Mais trois ans de honte publique et d’abandon par son milieu professionnel auront raison du moral d’Alain Sirard. Comme il écrira dans une dernière note à l’avocat responsable de sa poursuite en diffamation «… c’est le processus qui m’a tué ».
La cause de la succession Sirard contre Radio-Canada se conclura par une entente confidentielle à l’amiable, selon le terme juridique consacré.
Des médias en quête d’enquêtes
Avec raison, le professeur Bernier prend soin de souligner l’importance de l’enquête dans l’information des médias traditionnels. Un genre qui s’est imposé graduellement et qui fait contrepoids aux faussetés, à la propagande ou aux manigances de certains pouvoirs. Encore davantage à l’ère des médias sociaux.
Mais le cas radiocanadien et bien d’autres qu’on pourrait citer en dehors de ce livre interrogent: à vouloir se démarquer de la concurrence et faire sensation, est-on à risque de dérive ? L’enquête et le scoop prennent-ils une place démesurée dans la presse d’aujourd’hui, en regard ses budgets limités de surcroît ?
Depuis des lustres, la une des médias mettait en vedette le sujet que la rédaction jugeait essentiel pour comprendre le monde. Aujourd’hui, c’est plus souvent le caractère exclusif de la nouvelle qui lui donne sa valeur marchande. Nombre de médias ont remplacé les journalistes à dossiers, les beats comme on les appelle dans le métier, au profit de journalistes-enquêteurs.
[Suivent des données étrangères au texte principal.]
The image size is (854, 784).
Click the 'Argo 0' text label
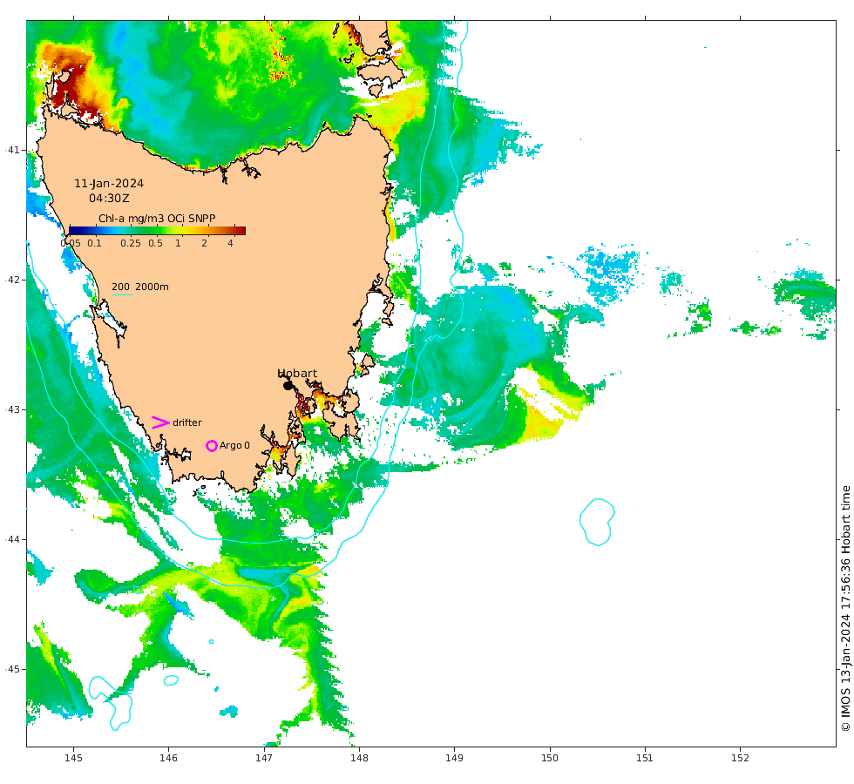point(234,446)
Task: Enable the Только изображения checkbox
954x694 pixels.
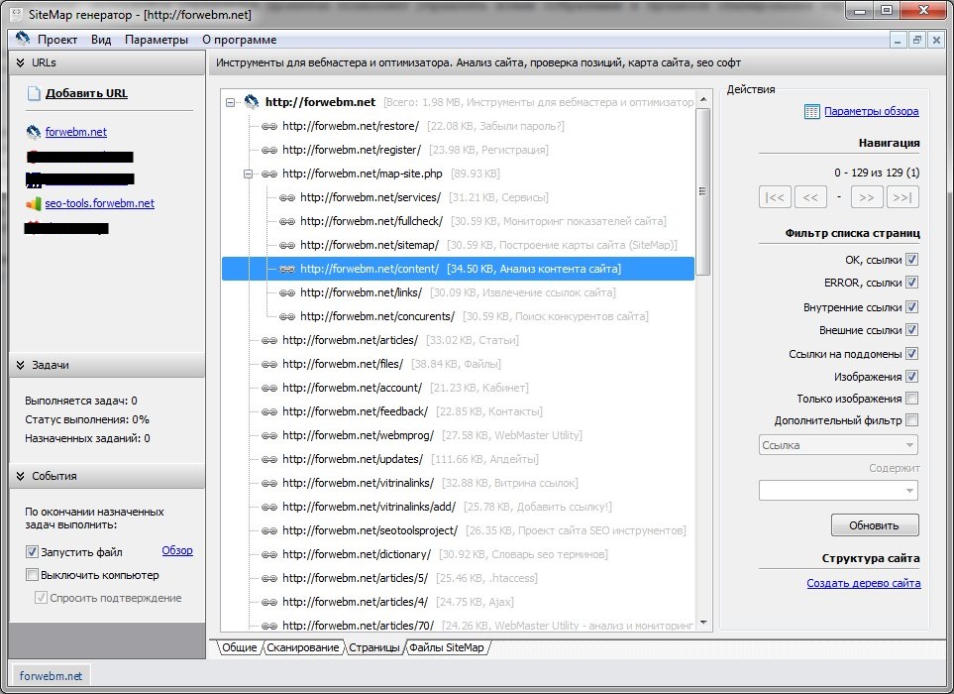Action: tap(911, 399)
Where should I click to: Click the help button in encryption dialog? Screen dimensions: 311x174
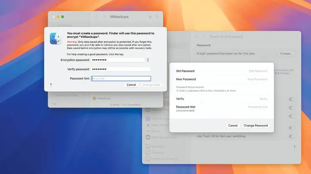[x=51, y=85]
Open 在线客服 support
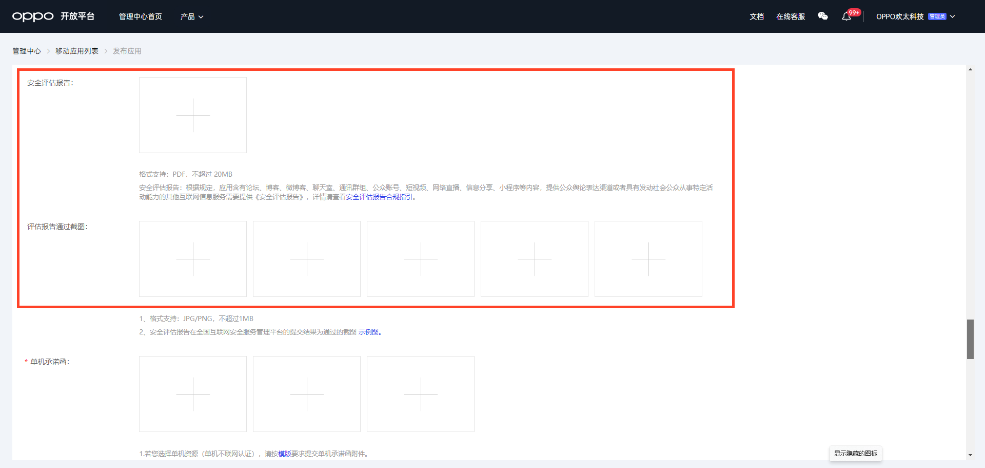Image resolution: width=985 pixels, height=468 pixels. coord(791,17)

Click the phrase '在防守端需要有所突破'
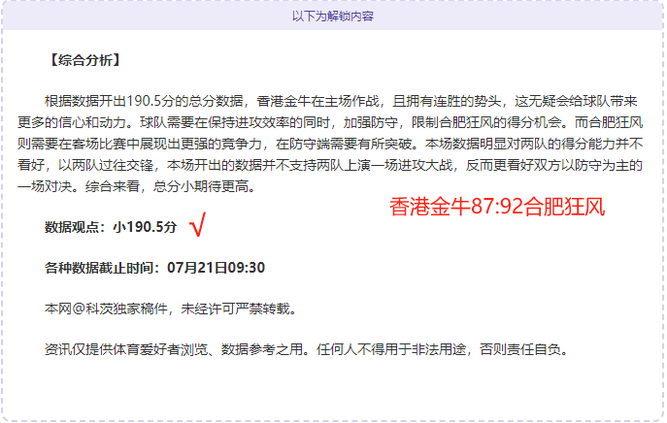pyautogui.click(x=344, y=144)
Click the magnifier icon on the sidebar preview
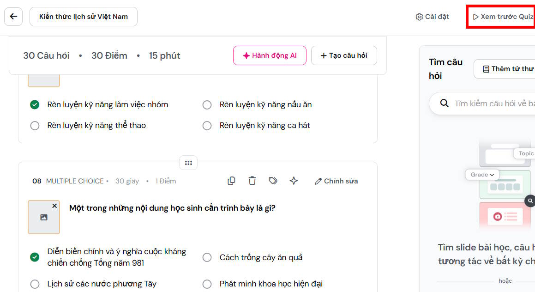 [x=529, y=201]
Il est d’ailleurs intéressant de noter que l’émission Enjeu de Radio-Canada a fait place à Enquête, celle qui fait l’objet de ce livre.
Cette refonte du mandat a sans doute permis de révéler des informations fort pertinentes sur le financement des partis politiques et des pratiques occultes dans l’industrie de la construction. Des malversations qui ont débouché sur une commission d’enquête.
Mais ce n’est pas une seule émission qui a vibré sans relâche, presque quotidiennement, pendant des années sur ce sujet. Et non seulement la presse en général, mais toute une société et ses représentants à l’Assemblée nationale. Pas des mois, des années.
Résultats: seul un maire et quelques entrepreneurs et employés municipaux ont été épinglés pour des affaires frauduleuses.
Pendant ce temps, par exemple, le sous-financement des services de santé, dont celui névralgique de la santé publique, n’intéressait guère les médias. Un enjeu qui nous a lourdement rattrapés durant la pandémie de COVID-19.
On pourrait citer aussi l’inertie des pouvoirs publics face aux changements climatiques, un sujet encore là moins vendeur que des enveloppes brunes. Un sujet qui a finalement mis le feu dans tout le pays l’été dernier, qui inonde nos villes, qui met des espèces en péril, qui invite de nouvelles maladies sous nos latitudes et qui mériterait autant d’attention qu’un contrat d’aqueduc.
La Cible, contre-enquête sur la maltraitance journalistique de Marc-François Bernier a eu peu d’échos dans les médias du Québec depuis sa publication.
Sans doute parce que l’exercice dérange la communauté médiatique. Sans doute parce que quelquefois les faits … brisent l’effet.